Heavy-Tailed Symmetric Stochastic Neigbor Embedding


t-SNE is a very useful visualization algorithm, which inherits the idea from SNE but modifies the neighborhood probabilities to t-distributions instead of the original. This heavy-tailed distribution works pretty well on many data. This paper discusses a more general case.

After transforming the original problem into its Lagrange dual, the authors get a unified algorithm (fixed-point iteration) for a family of heavy tailed distribution (including t-distribution). This is somewhat not as interesting as I have expected.
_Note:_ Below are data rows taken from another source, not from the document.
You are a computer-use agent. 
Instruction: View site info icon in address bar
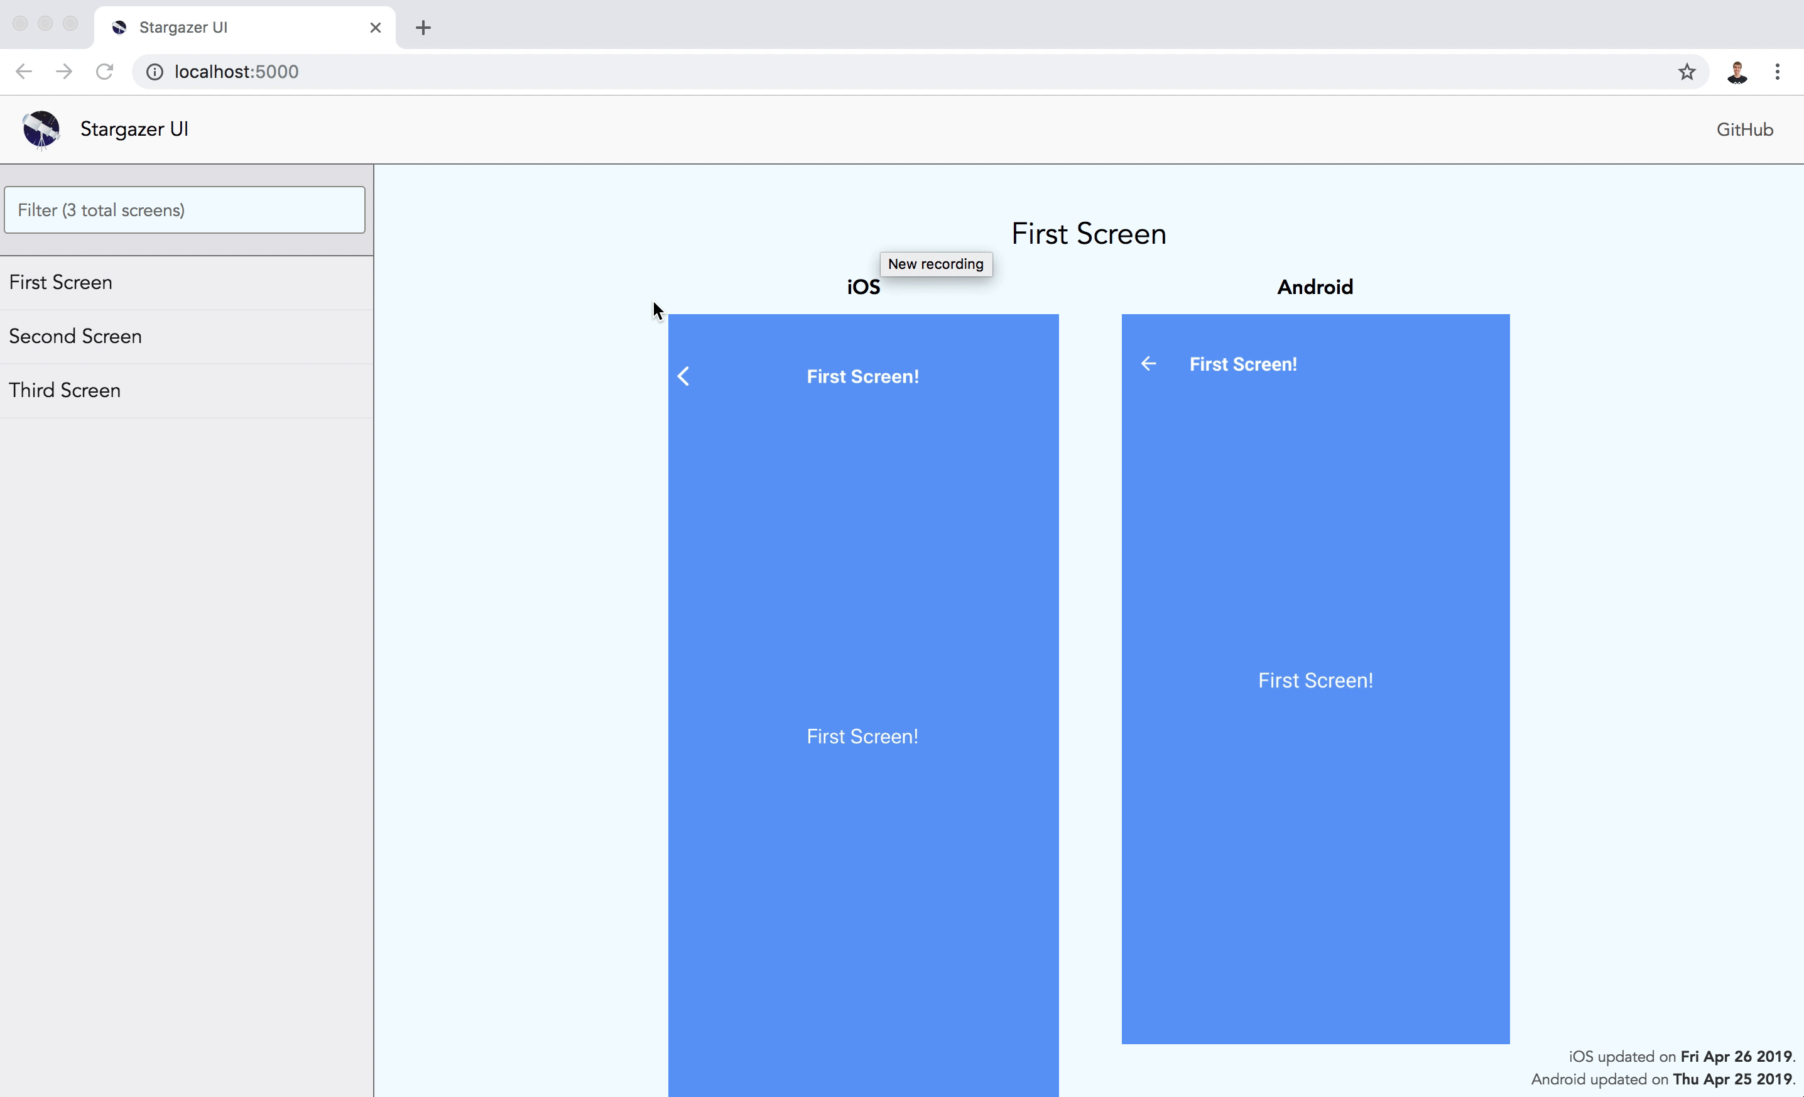154,72
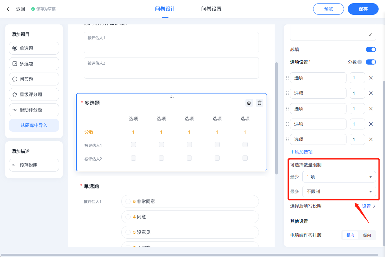
Task: Disable the 必填 toggle
Action: click(371, 49)
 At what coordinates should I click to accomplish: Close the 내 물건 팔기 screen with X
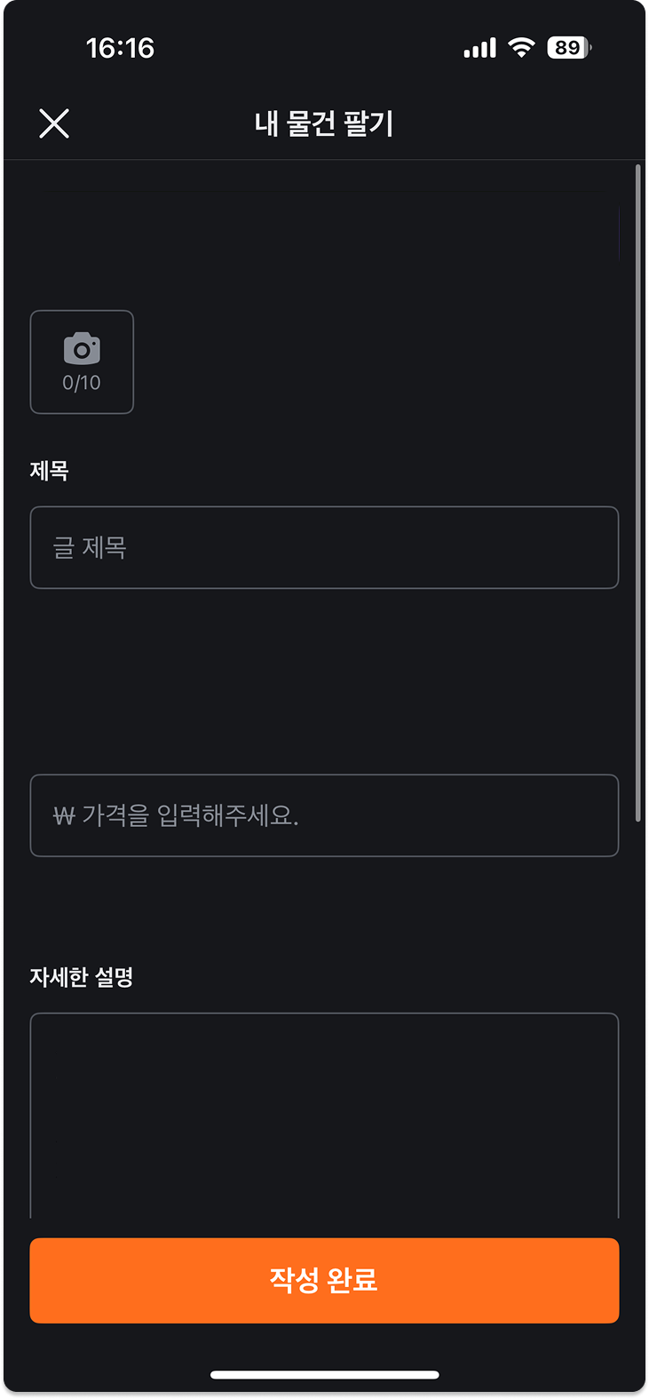click(54, 123)
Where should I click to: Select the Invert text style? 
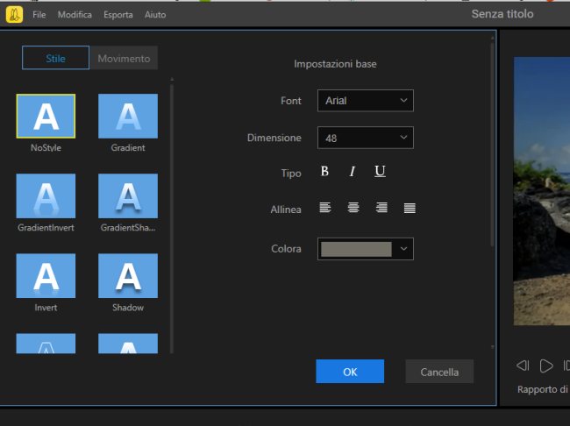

The authors also discussed how to integrate supervised information into the SNE algorithm. But their idea is kind of rough: inserting a similarity computed from the supervised information into the similarity in the high-dimensional space. I don't know whether this would truly work...

Dirichlet Component Analysis: Feature Extraction for Compositional Data


This paper discusses a problem of extracting features from compositional data (nonnegative features that sums up to 1). The problem is interesting though I am not sure about the major difficulties. To get a proper projection into lower dimensional space, we have to conform to a certain set of constraints (balanced rearrangement). A regularization operator is devised to preserve the Euclidean geometry. The rearrangement will shrink the data while regularization expands them.

The optimization is quite strange (solved via genetic algorithm). The maximization w.r.t. \alpha looks like a MLE but the minimization w.r.t. the rearrangement matrix doesn't make much sense to me.

I am still unsure about the application's intention.